Install necessary packages

install.packages(c("ggdendro", "gplots", "heatmaply", "Rtsne"))
library(tidyverse)
library(ggdendro)
library(grid)

Using base R

df <- scale(iris[,1:4])

heatmap(df)

Activity 1


# Solution
heatmap(scale(mtcars))

Using ggplot2/tidyverse

  • ggplot2 likes to set axes using columns (see tidy data)
  • we will use pivot_longer to set that up

Heatmap

df <- iris %>%
  mutate(id = as.character(row_number())) %>%
  pivot_longer(
    1:4,
    names_to = "variable",
    values_to = "value"
  ) %>%
  group_by(variable) %>%
  mutate(
    scaled = (value - min(value)) / (max(value) - min(value))
  )

hm <- ggplot(df, aes(x = variable, y = id)) +
  geom_tile(aes(fill = scaled)) +
  scale_fill_viridis_c() +
  scale_x_discrete(expand = c(0,0)) +
  scale_y_discrete(expand = c(0,0)) +
  theme(
    axis.text.y = element_text(size = 4),
    legend.position = "left"
    )

hm

Activity 2


df <- mtcars %>%
  mutate(id = as.character(row_number())) %>%
  pivot_longer(
    -id,
    names_to = "variable",
    values_to = "value"
  ) %>%
  group_by(variable) %>%
  mutate(
    scaled = (value - min(value)) / (max(value) - min(value))
  )

hm <- ggplot(df, aes(x = variable, y = id)) +
  geom_tile(aes(fill = scaled)) +
  scale_fill_viridis_c() +
  scale_x_discrete(expand = c(0,0)) +
  scale_y_discrete(expand = c(0,0)) +
  theme(
    axis.text.y = element_text(size = 4),
    legend.position = "left"
    )

hm

Dendrogram

m <- iris[,1:4]
dd <- dist(m)
hc <- hclust(dd)

dend <- ggdendrogram(hc, rotate = TRUE) +
  theme(
    axis.text.y = element_text(size = 4),
    axis.text.x = element_blank()
  )

dend

Together

grid.newpage()
print(hm, vp = viewport(x = 0.4, y = 0.5, width = 0.8, height = 1))
print(dend, vp = viewport(x = 0.9, y = 0.5, width = 0.2, height = 1))

Reordering heatmap to clusters

df <- iris %>%
  mutate(id = as.character(row_number())) %>%
  pivot_longer(
    1:4,
    names_to = "variable",
    values_to = "value"
  ) %>%
  group_by(variable) %>%
  mutate(
    scaled = (value - min(value)) / (max(value) - min(value))
  )

hc$order

df$id <- factor(df$id, levels = hc$order)

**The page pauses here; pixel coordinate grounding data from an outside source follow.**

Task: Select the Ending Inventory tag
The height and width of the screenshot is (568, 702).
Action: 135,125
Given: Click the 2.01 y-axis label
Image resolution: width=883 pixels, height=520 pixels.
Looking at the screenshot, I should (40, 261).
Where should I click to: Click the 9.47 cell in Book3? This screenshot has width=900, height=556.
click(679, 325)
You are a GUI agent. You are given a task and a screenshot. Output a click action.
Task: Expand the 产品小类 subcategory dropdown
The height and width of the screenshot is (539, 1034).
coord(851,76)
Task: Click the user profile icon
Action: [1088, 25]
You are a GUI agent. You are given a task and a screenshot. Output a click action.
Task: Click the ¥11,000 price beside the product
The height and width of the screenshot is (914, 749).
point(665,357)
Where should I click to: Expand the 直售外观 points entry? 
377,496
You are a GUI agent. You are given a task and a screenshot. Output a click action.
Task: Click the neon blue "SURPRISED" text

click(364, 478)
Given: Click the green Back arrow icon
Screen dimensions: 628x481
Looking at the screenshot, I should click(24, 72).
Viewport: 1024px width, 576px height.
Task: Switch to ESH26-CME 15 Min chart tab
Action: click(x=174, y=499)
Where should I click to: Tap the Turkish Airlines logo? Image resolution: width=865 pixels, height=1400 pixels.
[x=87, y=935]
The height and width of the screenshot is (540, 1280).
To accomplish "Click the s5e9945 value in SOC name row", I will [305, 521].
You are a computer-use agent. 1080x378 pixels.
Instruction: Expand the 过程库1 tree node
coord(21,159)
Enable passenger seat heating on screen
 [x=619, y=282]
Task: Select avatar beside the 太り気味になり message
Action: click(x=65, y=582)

hm <- ggplot(df, aes(x = variable, y = id)) +
  geom_tile(aes(fill = scaled)) +
  scale_fill_viridis_c() +
  scale_x_discrete(expand = c(0,0)) +
  scale_y_discrete(expand = c(0,0)) +
  theme(
    axis.text.y = element_text(size = 4),
    legend.position = "left"
    )

grid.newpage()
print(hm, vp = viewport(x = 0.4, y = 0.5, width = 0.8, height = 1))
print(dend, vp = viewport(x = 0.9, y = 0.51, width = 0.2, height = 1.05))

Using gplots::heatmap.2

library(gplots)

heatmap.2(as.matrix(iris[,1:4]))

heatmap.2(as.matrix(iris[,1:4]),
          scale = "column")

heatmap.2(as.matrix(iris[,1:4]),
          scale = "column",
          trace = "none",
          main = "Title Here")

heatmap.2(as.matrix(iris[,1:4]),
          scale = "column",
          trace = "none",
          main = "Title Here",
          col = "topo.colors")

library(viridisLite)
heatmap.2(as.matrix(iris[,1:4]),
          scale = "column",
          trace = "none",
          main = "Title Here",
          col = "viridis",
          cexRow = .5)

Activity 3


heatmap.2(as.matrix(mtcars),
          scale = "column",
          trace = "none",
          col = "viridis", 
          cexRow = 0.5)

Heatmaply

library(heatmaply)

heatmaply(iris[,1:4], scale = "column")
heatmaply(mtcars, scale = "column")

Prepping for Activity 4

https://www.data-to-viz.com/graph/heatmap.html

nat_stats <- read_delim("https://raw.githubusercontent.com/holtzy/data_to_viz/master/Example_dataset/multivariate.csv", delim = ";") %>%
  column_to_rownames("Country") %>%
  slice_max(Pop, n = 25)

Activity 4


heatmap(as.matrix(nat_stats[,1:8]), scale = "column")
heatmap.2(as.matrix(nat_stats[,1:8]), scale = "column")
heatmaply(nat_stats[,1:8], scale = "column")

tmp <- nat_stats %>%
  rownames_to_column("country") %>%
  select(c(1:8, "country")) %>%
  pivot_longer(
    -country,
    names_to = "variable",
    values_to = "value"
  ) %>%
  group_by(variable) %>%
  mutate(
    scaled = (value - min(value)) / (max(value) - min(value))
  )

ggplot(tmp, aes(x = variable, y = country)) + 
  geom_tile(aes(fill = scaled)) +
  scale_fill_viridis_c()

TSNE Plots

library(Rtsne)

iris_vars <- iris[,1:4]
iris_sp <- iris$Species

iris_tsne <- Rtsne(iris_vars, check_duplicates = FALSE)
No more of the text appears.